DATASET RECORDS:
• • • • • • •

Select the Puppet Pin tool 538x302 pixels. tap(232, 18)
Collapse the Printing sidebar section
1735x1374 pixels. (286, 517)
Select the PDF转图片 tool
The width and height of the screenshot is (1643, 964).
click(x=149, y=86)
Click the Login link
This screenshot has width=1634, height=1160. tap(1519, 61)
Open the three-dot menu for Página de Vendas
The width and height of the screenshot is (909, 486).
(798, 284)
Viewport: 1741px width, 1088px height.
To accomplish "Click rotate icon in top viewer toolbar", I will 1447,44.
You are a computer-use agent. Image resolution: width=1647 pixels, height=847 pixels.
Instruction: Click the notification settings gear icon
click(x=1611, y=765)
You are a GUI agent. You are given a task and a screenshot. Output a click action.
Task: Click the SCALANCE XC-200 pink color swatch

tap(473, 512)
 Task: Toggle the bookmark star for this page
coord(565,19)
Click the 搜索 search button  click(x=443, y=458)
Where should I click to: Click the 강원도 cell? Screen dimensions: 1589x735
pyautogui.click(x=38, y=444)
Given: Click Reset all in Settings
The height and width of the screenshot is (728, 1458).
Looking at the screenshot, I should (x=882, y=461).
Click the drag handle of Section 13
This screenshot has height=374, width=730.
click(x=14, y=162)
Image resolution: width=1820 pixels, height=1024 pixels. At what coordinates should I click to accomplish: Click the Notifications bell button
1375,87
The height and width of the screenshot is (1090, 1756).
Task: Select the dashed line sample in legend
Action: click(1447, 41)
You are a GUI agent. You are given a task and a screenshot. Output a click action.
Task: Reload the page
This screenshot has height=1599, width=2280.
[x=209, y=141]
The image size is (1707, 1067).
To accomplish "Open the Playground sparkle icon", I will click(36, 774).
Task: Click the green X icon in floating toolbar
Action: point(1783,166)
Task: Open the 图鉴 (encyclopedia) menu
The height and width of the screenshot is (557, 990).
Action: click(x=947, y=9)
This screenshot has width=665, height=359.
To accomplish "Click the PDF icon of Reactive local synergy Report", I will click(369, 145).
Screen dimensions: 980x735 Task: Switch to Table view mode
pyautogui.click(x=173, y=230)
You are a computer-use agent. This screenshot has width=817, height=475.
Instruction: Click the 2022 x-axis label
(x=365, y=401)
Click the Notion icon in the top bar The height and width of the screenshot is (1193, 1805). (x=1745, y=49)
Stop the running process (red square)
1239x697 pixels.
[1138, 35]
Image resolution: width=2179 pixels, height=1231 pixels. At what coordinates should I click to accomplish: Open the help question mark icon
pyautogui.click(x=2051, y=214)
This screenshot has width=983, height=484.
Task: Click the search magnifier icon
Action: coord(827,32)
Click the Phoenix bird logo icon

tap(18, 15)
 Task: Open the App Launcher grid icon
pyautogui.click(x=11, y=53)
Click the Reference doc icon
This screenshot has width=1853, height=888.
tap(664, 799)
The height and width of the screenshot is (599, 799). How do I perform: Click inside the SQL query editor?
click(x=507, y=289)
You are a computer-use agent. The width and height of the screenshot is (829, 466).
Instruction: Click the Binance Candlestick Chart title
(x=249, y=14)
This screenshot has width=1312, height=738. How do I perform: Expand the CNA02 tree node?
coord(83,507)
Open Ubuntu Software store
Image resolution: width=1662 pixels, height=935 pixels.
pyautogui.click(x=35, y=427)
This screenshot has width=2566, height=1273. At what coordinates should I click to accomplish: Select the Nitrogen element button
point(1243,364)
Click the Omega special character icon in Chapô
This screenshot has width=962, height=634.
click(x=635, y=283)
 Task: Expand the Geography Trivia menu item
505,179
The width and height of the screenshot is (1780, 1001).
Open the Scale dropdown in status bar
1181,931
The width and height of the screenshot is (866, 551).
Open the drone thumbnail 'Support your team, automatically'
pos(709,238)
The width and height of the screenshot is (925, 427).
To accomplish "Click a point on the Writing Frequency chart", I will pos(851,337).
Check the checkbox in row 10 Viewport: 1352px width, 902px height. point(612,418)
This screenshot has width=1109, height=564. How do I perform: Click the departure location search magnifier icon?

• • • • • • •

Transcribe all records exactly as written.

YOUR SOLUTION:
Select the Puppet Pin tool 538x302 pixels. tap(232, 18)
Collapse the Printing sidebar section
1735x1374 pixels. (286, 517)
Select the PDF转图片 tool
The width and height of the screenshot is (1643, 964).
click(x=149, y=86)
Click the Login link
This screenshot has width=1634, height=1160. tap(1519, 61)
Open the three-dot menu for Página de Vendas
The width and height of the screenshot is (909, 486).
(798, 284)
Viewport: 1741px width, 1088px height.
To accomplish "Click rotate icon in top viewer toolbar", I will 1447,44.
You are a computer-use agent. Image resolution: width=1647 pixels, height=847 pixels.
Instruction: Click the notification settings gear icon
click(x=1611, y=765)
You are a GUI agent. You are given a task and a screenshot. Output a click action.
Task: Click the SCALANCE XC-200 pink color swatch

tap(473, 512)
 Task: Toggle the bookmark star for this page
coord(565,19)
Click the 搜索 search button  click(x=443, y=458)
Where should I click to: Click the 강원도 cell? Screen dimensions: 1589x735
pyautogui.click(x=38, y=444)
Given: Click Reset all in Settings
The height and width of the screenshot is (728, 1458).
Looking at the screenshot, I should (x=882, y=461).
Click the drag handle of Section 13
This screenshot has height=374, width=730.
click(x=14, y=162)
Image resolution: width=1820 pixels, height=1024 pixels. At what coordinates should I click to accomplish: Click the Notifications bell button
1375,87
The height and width of the screenshot is (1090, 1756).
Task: Select the dashed line sample in legend
Action: click(1447, 41)
You are a GUI agent. You are given a task and a screenshot. Output a click action.
Task: Reload the page
This screenshot has height=1599, width=2280.
[x=209, y=141]
The image size is (1707, 1067).
To accomplish "Open the Playground sparkle icon", I will click(36, 774).
Task: Click the green X icon in floating toolbar
Action: point(1783,166)
Task: Open the 图鉴 (encyclopedia) menu
The height and width of the screenshot is (557, 990).
Action: click(x=947, y=9)
This screenshot has width=665, height=359.
To accomplish "Click the PDF icon of Reactive local synergy Report", I will click(369, 145).
Screen dimensions: 980x735 Task: Switch to Table view mode
pyautogui.click(x=173, y=230)
You are a computer-use agent. This screenshot has width=817, height=475.
Instruction: Click the 2022 x-axis label
(x=365, y=401)
Click the Notion icon in the top bar The height and width of the screenshot is (1193, 1805). (x=1745, y=49)
Stop the running process (red square)
1239x697 pixels.
[1138, 35]
Image resolution: width=2179 pixels, height=1231 pixels. At what coordinates should I click to accomplish: Open the help question mark icon
pyautogui.click(x=2051, y=214)
This screenshot has width=983, height=484.
Task: Click the search magnifier icon
Action: coord(827,32)
Click the Phoenix bird logo icon

tap(18, 15)
 Task: Open the App Launcher grid icon
pyautogui.click(x=11, y=53)
Click the Reference doc icon
This screenshot has width=1853, height=888.
tap(664, 799)
The height and width of the screenshot is (599, 799). How do I perform: Click inside the SQL query editor?
click(x=507, y=289)
You are a computer-use agent. The width and height of the screenshot is (829, 466).
Instruction: Click the Binance Candlestick Chart title
(x=249, y=14)
This screenshot has width=1312, height=738. How do I perform: Expand the CNA02 tree node?
coord(83,507)
Open Ubuntu Software store
Image resolution: width=1662 pixels, height=935 pixels.
pyautogui.click(x=35, y=427)
This screenshot has width=2566, height=1273. At what coordinates should I click to accomplish: Select the Nitrogen element button
point(1243,364)
Click the Omega special character icon in Chapô
This screenshot has width=962, height=634.
click(x=635, y=283)
 Task: Expand the Geography Trivia menu item
505,179
The width and height of the screenshot is (1780, 1001).
Open the Scale dropdown in status bar
1181,931
The width and height of the screenshot is (866, 551).
Open the drone thumbnail 'Support your team, automatically'
pos(709,238)
The width and height of the screenshot is (925, 427).
To accomplish "Click a point on the Writing Frequency chart", I will pos(851,337).
Check the checkbox in row 10 Viewport: 1352px width, 902px height. point(612,418)
This screenshot has width=1109, height=564. How do I perform: Click the departure location search magnifier icon?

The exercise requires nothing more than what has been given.